Sun, 6 Feb 2011
By Thomas ten Cate
Game development can be a pain sometimes. Remember my writings on threading last week? This week has been more of the same kind of stuff: engine improvements, code cleanups, bugfixes, and only some small new features that are actually visible.
Did I say visible? I meant “audible”. The biggest change on the surface is that some nice music now plays during the game. It even pauses and resumes correctly, and all this took just one hour to set up. Android does have its merits sometimes.

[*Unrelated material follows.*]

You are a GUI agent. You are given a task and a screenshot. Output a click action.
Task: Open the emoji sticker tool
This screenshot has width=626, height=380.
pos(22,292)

It’s still just one tune that I stole from somewhere, which I’m leaving in to see whether it becomes annoying. Because writing music is not exactly my specialty, I’ve been looking around on the web for songs that I can legally use, either for free or for a small one-time fee. For the final game, I want at least one song for each supermarket ‘chain’, and a separate song for the menus. Depending on cost, file size and availability of suitable songs, I might add some more for various menu screens, the game-over screen (depending on whether you won or lost), and the end credits.
Other improvements… well, bits and pieces. Let’s have a look at the commit history. Sorry that this is all technical stuff again, but it’ll allow me to start adding more interesting new features more easily next week.

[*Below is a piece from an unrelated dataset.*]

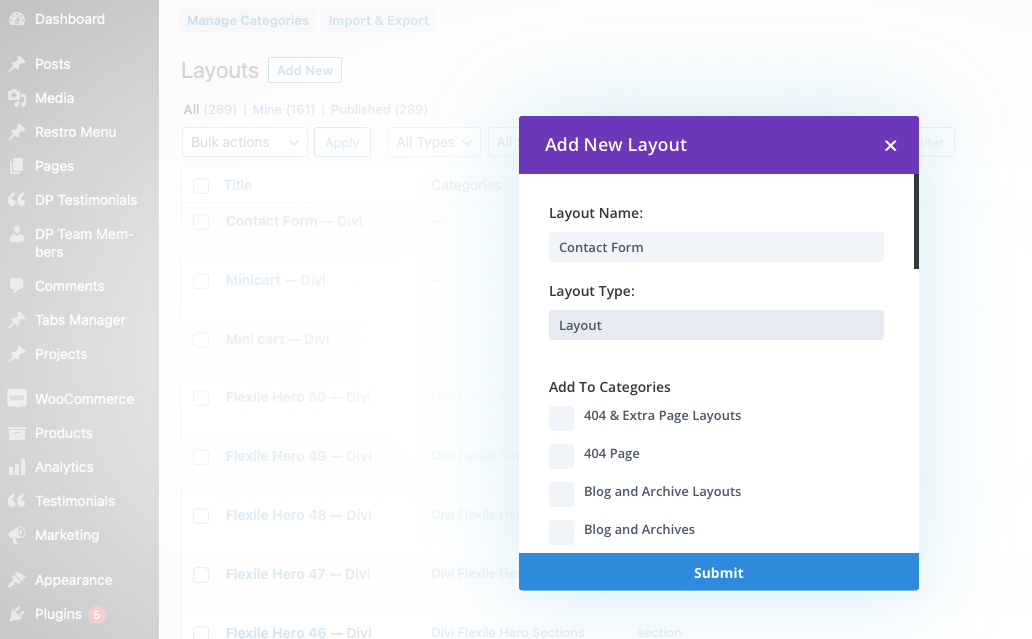Select the Contact Form row checkbox
1032x639 pixels.
coord(200,221)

First off, I refactored the renderer. Previously, each render phase had its own
tearDown methods, which initialized and reset particular OpenGL settings used during that phase. Since there were about 10 different phases, it became difficult to keep track of what state changes were actually necessary. In the end, I put them all into one big method. From that, it was easy to see that many of the changes were actually undoing a setting from the line right before. Eliminating these redundant state changes gave an immediate speed boost of over 5%!
Making better use of texture atlases, I could also eliminate many
glBindTexture calls. The texture used by any object now does not depend on the object at all, but only on the render phase it is rendered in. There are only four textures in the entire game, and I could reduce this to three or maybe even two (one for level-dependent stuff and one for global, level-independent stuff).

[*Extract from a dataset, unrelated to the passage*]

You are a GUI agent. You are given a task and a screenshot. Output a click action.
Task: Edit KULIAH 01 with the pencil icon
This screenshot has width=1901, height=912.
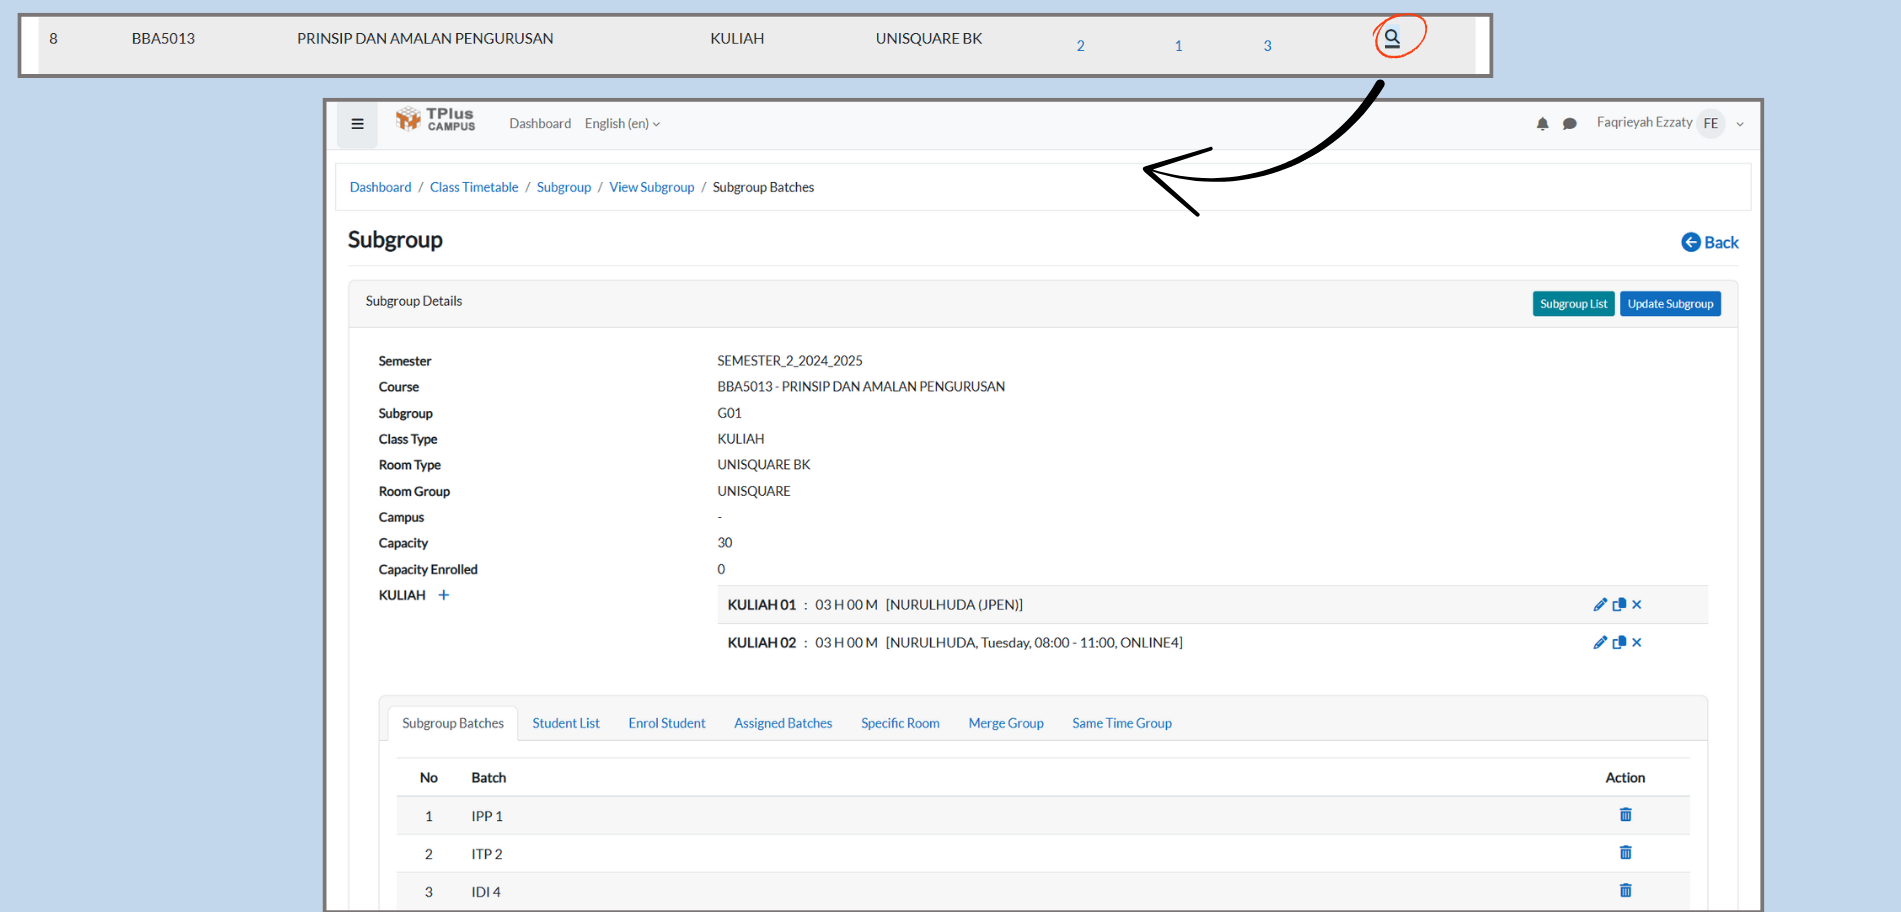pos(1600,605)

Then I added a new utility class called
FastArray. Like the standard Java
ArrayList, it’s a dynamically resizing wrapper around a plain array. The difference is that the underlying array is
public, which allows us to avoid
array.get(i) calls and simply write
array.elements[i] instead. In tight loops, this makes a big difference. In extreme cases, we can even assign
array.elements to a variable to avoid a lookup.
I also moved most assets (textures, models) from the
assets/ directory to the
res/raw directory. In the Android build system,
assets is something you have to manage manually, but
res/raw is managed by the build system. The result is that, instead of using filenames for textures, I can now access them through an integer identifier, like
R.raw.myTexture. If I rename or remove a file, instead of the game crashing at runtime, the build system will now rebuild the
R class and the code won’t compile until I’ve updated all references.
My neat custom texture format, which could be zapped off to OpenGL byte-by-byte, turned out to be too big for distribution. I replaced all textures by PNG files instead at the cost of some more loading time.
And because the loading time became longer, I have finally added a “loading” screen. It’s just the title screen with the text “Loading …” superimposed, but it animates out nicely when loading is complete. Getting this to work was tricky, because the game thread has to load the level first, then the OpenGL thread has to load the assets, and finally the UI thread has to hide the loading indicator.
One other change that I’m quite happy about is support for sprites. Previously, a “sprite” was simply a full-blown 3D model that happened to consist of a single square or rectangle. For each new sprite, I had to launch Blender, draw the square, map the texture, and rebuild. Now sprites are created on the fly by a dedicated class, so I can add new ones much more easily (although I have to look up and hard-code the texture coordinates by hand). I modified all objects using sprite-like models to use these sprites instead, which are a bit more efficient, because they can cheaply be translated and rotated on the CPU side and then all rendered in one big batch. (This isn’t actually happening yet – future work!)